EXERCISE GOAL:
Render the listing below, from its start through the line containing "(x=736, y=46)", as a numbered list, leaving out any blank lines.
───── DATA EXTRACT ─────
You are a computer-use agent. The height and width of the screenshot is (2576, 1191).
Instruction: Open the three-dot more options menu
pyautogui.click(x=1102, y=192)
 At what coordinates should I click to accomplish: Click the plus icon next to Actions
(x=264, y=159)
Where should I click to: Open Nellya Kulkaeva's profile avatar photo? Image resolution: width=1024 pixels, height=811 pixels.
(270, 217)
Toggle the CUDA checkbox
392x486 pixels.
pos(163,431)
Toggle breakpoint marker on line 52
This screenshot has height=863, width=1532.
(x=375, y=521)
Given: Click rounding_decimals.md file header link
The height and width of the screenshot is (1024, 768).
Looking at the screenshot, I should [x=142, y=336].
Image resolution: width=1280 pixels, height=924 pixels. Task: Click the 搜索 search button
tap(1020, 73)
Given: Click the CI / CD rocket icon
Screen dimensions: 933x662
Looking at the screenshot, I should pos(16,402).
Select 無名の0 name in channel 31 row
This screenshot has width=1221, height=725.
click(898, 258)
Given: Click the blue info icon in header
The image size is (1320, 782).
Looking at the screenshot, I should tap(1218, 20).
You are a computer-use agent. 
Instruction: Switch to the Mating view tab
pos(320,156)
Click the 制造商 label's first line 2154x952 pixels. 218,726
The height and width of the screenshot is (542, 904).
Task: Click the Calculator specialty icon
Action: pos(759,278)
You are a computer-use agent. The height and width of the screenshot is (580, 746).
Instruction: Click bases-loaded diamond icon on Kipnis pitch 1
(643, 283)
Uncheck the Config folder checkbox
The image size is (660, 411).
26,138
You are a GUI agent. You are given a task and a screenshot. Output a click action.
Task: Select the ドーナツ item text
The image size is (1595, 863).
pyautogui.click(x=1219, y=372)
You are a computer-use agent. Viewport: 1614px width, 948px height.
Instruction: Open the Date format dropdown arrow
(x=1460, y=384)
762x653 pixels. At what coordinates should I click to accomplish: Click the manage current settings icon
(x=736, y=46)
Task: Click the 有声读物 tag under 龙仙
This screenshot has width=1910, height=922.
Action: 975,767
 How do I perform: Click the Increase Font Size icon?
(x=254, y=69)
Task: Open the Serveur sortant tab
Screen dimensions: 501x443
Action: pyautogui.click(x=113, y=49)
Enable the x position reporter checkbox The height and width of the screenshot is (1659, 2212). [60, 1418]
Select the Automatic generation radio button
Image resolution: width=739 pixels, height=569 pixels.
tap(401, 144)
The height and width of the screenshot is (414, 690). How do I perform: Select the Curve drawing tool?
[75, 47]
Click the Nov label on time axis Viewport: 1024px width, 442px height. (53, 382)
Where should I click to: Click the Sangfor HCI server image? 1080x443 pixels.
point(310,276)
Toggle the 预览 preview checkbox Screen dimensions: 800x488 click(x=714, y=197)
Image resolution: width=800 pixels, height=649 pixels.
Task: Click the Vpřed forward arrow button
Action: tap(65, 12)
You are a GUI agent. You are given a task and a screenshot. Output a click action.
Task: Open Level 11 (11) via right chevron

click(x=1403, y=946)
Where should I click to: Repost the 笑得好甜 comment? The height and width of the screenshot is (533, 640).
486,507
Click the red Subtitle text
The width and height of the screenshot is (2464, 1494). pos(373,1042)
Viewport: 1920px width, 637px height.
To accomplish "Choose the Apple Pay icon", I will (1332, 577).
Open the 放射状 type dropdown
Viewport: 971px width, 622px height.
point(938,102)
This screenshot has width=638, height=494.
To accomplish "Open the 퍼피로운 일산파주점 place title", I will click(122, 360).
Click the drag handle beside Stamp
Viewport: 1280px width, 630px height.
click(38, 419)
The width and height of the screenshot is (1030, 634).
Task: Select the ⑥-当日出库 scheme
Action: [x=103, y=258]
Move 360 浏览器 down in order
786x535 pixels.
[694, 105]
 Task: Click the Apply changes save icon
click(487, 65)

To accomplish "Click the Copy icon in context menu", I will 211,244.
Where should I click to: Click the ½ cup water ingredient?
─────
SOLUTION TO THIS PROBLEM:
1. You are a computer-use agent. The height and width of the screenshot is (2576, 1191).
2. Instruction: Open the three-dot more options menu
3. pyautogui.click(x=1102, y=192)
4.  At what coordinates should I click to accomplish: Click the plus icon next to Actions
5. (x=264, y=159)
6. Where should I click to: Open Nellya Kulkaeva's profile avatar photo? Image resolution: width=1024 pixels, height=811 pixels.
7. (270, 217)
8. Toggle the CUDA checkbox
9. 392x486 pixels.
10. pos(163,431)
11. Toggle breakpoint marker on line 52
12. This screenshot has height=863, width=1532.
13. (x=375, y=521)
14. Given: Click rounding_decimals.md file header link
15. The height and width of the screenshot is (1024, 768).
16. Looking at the screenshot, I should [x=142, y=336].
17. Image resolution: width=1280 pixels, height=924 pixels. Task: Click the 搜索 search button
18. tap(1020, 73)
19. Given: Click the CI / CD rocket icon
20. Screen dimensions: 933x662
21. Looking at the screenshot, I should pos(16,402).
22. Select 無名の0 name in channel 31 row
23. This screenshot has width=1221, height=725.
24. click(898, 258)
25. Given: Click the blue info icon in header
26. The image size is (1320, 782).
27. Looking at the screenshot, I should tap(1218, 20).
28. You are a computer-use agent. 
29. Instruction: Switch to the Mating view tab
30. pos(320,156)
31. Click the 制造商 label's first line 2154x952 pixels. 218,726
32. The height and width of the screenshot is (542, 904).
33. Task: Click the Calculator specialty icon
34. Action: pos(759,278)
35. You are a computer-use agent. The height and width of the screenshot is (580, 746).
36. Instruction: Click bases-loaded diamond icon on Kipnis pitch 1
37. (643, 283)
38. Uncheck the Config folder checkbox
39. The image size is (660, 411).
40. 26,138
41. You are a GUI agent. You are given a task and a screenshot. Output a click action.
42. Task: Select the ドーナツ item text
43. The image size is (1595, 863).
44. pyautogui.click(x=1219, y=372)
45. You are a computer-use agent. Viewport: 1614px width, 948px height.
46. Instruction: Open the Date format dropdown arrow
47. (x=1460, y=384)
48. 762x653 pixels. At what coordinates should I click to accomplish: Click the manage current settings icon
49. (x=736, y=46)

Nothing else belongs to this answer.